The organizational structure and management responsibilities for the IMI Program are summarized in Figure 3. The Program will be conducted under the direction of Prof. Peter K. Liaw [Director] and Prof. Hahn Choo [Co-Director], at UT. The overall Program involves the Education Program, Service Program, and Research Program. Consequently, the organizational structure is designed to assure that these elements are performed and managed responsibly and effectively. Reporting to the Director and Co-Director will be the Program Managers. These three Managers will continually interact to assure the integration of the education, service, and research elements of the IMI Program. Details on the organizational structure and management responsibilities are provided below.
To obtain annual independent Program reviews and assessments, a Program-Assessment Committee will be established. This Committee will consist of three outstanding individuals from a university, national laboratory, and industry who have no other linkages to the proposed IMI Program. The Chair will be Prof. Julia Weertman at NU. Prof. Weertman was asked to chair the committee because of her outstanding management and technical skills involving university education and research programs. Other committee members are Dr. Linda Horton, Associate Director, M&C Division, ORNL; and Dr. Melvin Jackson at GE. The Committee, with help from the Program Managers, will conduct a comprehensive assessment of all aspects of the integrated, education/service/research Programs, including relative-success evaluations and appropriateness of funding levels for the various components, and submit their findings to the Program Director and Co-Director, who will be responsible for implementing the Committees recommendations into the following years activities. The Committee will meet at the Annual Workshop to collectively evaluate the successes and difficulties in the overall Program.
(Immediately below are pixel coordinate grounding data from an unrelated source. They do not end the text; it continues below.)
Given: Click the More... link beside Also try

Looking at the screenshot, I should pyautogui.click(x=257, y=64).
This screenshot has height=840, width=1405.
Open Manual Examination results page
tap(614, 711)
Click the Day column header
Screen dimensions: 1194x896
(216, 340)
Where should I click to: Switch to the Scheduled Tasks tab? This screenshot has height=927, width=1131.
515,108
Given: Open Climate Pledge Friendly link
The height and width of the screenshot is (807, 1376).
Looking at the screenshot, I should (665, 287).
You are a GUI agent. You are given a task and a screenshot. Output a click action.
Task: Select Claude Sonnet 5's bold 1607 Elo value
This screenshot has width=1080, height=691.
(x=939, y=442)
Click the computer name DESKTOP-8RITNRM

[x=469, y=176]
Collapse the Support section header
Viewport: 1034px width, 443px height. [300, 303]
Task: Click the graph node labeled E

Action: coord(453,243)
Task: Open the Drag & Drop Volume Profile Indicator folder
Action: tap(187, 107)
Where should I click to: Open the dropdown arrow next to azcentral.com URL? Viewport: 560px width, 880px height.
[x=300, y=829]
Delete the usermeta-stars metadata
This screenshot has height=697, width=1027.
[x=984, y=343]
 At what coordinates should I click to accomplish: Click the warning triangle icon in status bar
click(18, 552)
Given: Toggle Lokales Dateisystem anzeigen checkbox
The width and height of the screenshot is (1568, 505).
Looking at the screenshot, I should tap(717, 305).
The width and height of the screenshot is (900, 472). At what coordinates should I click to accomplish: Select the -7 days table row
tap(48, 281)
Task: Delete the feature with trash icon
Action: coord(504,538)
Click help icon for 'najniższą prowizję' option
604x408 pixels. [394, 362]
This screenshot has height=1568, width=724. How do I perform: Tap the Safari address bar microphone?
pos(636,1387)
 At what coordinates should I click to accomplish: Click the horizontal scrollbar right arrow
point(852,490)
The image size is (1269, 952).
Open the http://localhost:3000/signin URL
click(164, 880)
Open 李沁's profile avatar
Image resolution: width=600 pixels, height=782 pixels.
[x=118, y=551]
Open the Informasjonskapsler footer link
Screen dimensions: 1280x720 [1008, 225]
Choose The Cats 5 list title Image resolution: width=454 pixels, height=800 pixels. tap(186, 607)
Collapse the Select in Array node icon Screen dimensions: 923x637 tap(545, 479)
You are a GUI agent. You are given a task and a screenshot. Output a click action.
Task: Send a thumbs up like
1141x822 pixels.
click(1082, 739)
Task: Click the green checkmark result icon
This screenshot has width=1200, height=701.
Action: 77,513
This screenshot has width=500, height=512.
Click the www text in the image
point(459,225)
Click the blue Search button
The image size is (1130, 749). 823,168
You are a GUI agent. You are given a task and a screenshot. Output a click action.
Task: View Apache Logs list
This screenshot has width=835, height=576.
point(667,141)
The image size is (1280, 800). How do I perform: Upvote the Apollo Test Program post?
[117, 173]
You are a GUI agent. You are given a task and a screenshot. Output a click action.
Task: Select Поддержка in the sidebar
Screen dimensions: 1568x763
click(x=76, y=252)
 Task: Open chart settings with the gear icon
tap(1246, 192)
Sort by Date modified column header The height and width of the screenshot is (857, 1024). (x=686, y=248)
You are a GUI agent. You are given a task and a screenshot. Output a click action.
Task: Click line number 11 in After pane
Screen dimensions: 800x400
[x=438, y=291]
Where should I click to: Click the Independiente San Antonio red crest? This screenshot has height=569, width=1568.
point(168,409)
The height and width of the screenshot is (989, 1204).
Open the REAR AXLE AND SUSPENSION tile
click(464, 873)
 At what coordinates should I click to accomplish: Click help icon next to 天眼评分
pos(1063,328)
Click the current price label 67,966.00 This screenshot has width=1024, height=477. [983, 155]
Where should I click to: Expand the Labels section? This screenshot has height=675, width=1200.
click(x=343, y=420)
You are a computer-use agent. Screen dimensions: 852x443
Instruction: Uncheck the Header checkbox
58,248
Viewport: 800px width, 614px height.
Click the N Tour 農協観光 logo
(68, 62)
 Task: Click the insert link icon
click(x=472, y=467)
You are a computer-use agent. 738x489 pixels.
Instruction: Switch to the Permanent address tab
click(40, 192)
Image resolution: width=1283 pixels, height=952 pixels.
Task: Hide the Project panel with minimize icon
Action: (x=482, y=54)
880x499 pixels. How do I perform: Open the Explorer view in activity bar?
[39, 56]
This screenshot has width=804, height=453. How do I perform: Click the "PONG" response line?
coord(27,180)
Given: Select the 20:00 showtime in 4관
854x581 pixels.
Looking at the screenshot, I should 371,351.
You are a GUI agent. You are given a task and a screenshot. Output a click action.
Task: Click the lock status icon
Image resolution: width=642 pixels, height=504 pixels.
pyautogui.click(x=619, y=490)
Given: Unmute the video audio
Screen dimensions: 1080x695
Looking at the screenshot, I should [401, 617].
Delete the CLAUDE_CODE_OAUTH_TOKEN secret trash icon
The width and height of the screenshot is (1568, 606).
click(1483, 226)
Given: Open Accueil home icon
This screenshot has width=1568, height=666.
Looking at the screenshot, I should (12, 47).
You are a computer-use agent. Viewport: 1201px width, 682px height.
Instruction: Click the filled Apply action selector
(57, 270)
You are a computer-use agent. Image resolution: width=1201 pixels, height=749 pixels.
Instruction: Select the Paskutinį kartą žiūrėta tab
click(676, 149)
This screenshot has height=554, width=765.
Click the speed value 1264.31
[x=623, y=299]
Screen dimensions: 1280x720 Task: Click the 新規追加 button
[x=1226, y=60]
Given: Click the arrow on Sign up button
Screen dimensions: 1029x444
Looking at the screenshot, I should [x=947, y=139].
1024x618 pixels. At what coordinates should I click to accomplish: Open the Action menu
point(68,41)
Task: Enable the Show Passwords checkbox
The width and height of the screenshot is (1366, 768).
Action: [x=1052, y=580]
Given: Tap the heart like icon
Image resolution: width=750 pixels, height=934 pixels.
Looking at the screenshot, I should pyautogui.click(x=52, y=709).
For the proposed Education Program, Dr. Fred Tompkins of UT [Dean of COE], will serve as a manager to oversee the educational activities, as presented in Figure 3. Specific responsibilities include the management of:  recruitment of three new faculty positions in neutron science at UT,  Fellowships,  new course development, and  outreach programs. In particular, the selection, administration and evaluation of ANSWER Fellowships will be managed in this Program. As explained in Section 3.1, a total of 16 Fellowships [2 postdoctors, 8 graduate students, and 6 undergraduate students] will be available at a given time. A total of seven Fellowships [1 postdoctor, 4 graduate students, and 2 undergraduate students] will be allocated to UT, and nine [1 postdoctor, 4 graduate students, and 4 undergraduate students] will be allocated to the other five participating domestic universities [Caltech, IIT, NU, UMC, and UP]. ANSWER Fellowship Committee, with Program Managers and Program-Assessment Committee members, will evaluate the performance of the Fellows at the annual workshop.
For the Service Program, Prof. Lee Magid, Acting Director of JINS, will serve as the manager. The Program Manager and the task leaders are responsible for adding international dimension to every ANSWER activity. The specific responsibilities include the management of:  international exchange program,  workshops and symposium,  Neutron School,  Internet resource development,  international collaboration,  partnership development, and  national-laboratory internship, and  industry internship. In particular, the Exchange and Internship activities will be managed in this Program. As described in Section 4, a total of ten International Exchange Activities will be available per year. Depending on the research projects, the exchange location and duration will be determined at the annual workshop for the following year. The preferences will be given to Ph.D. dissertation research projects that are financially independent from ANSWER and requiring close international collaborations among all three parties; university, neutron facility and industry. Moreover, in determining the exchange location, the complementing nature of the partnering university and neutron facility will be the most significant factor so that synergistic advances can be achieved. In addition, all ANSWER Fellows will be required to participate in the national laboratory and industry internships. The Service Program Manager will coordinate this effort, with the other two managers, Exchange Program task leaders, and both Internship Programs task leaders.
For the Research Program, Dr. Tom Holden [NST], will serve as the program manager. He will focus on the bridging of basic university/national-laboratory research and industrial applications to the international community. The next level of organization, as shown in Figure 3, is based on the Thrust-Research Area Groups and respective Leaders. Each Group Leader will be responsible for research activities within the respective Thrust Area including: international collaborations among participants; the selection of graduate students; successful and timely completion of research projects; publication and presentation of research results; allocation of funding; integration of education/research components of the Program; and progression of the graduate students toward a successful and timely completion of the degree requirements.
Prof. John Ray, UT College of Education, an expert in graduate-program assessments, will bear the overall responsibility for developing the necessary performance-assessment tools, e.g., performance-appraisal forms for all participants, and for their periodic implementation. The results of the assessments will be submitted to the Program Managers, and through them, to the Program-Assessment Committee, and the Director and Co-Director. The performance-assessment plan for the proposed IMI Program involves:  multiple assessment methods and tools to collect information on the extent to which the Program objectives have been accomplished,  evaluation of the assessment results relative to the objectives, and  implementation of appropriate corrective measures. Based on the evaluations and subsequent recommendations, the Director and Co-Director will implement corrective actions to improve the IMI Program. A year-end summative assessment of this Program will be provided to the NSF IMI Program Directors and all participants.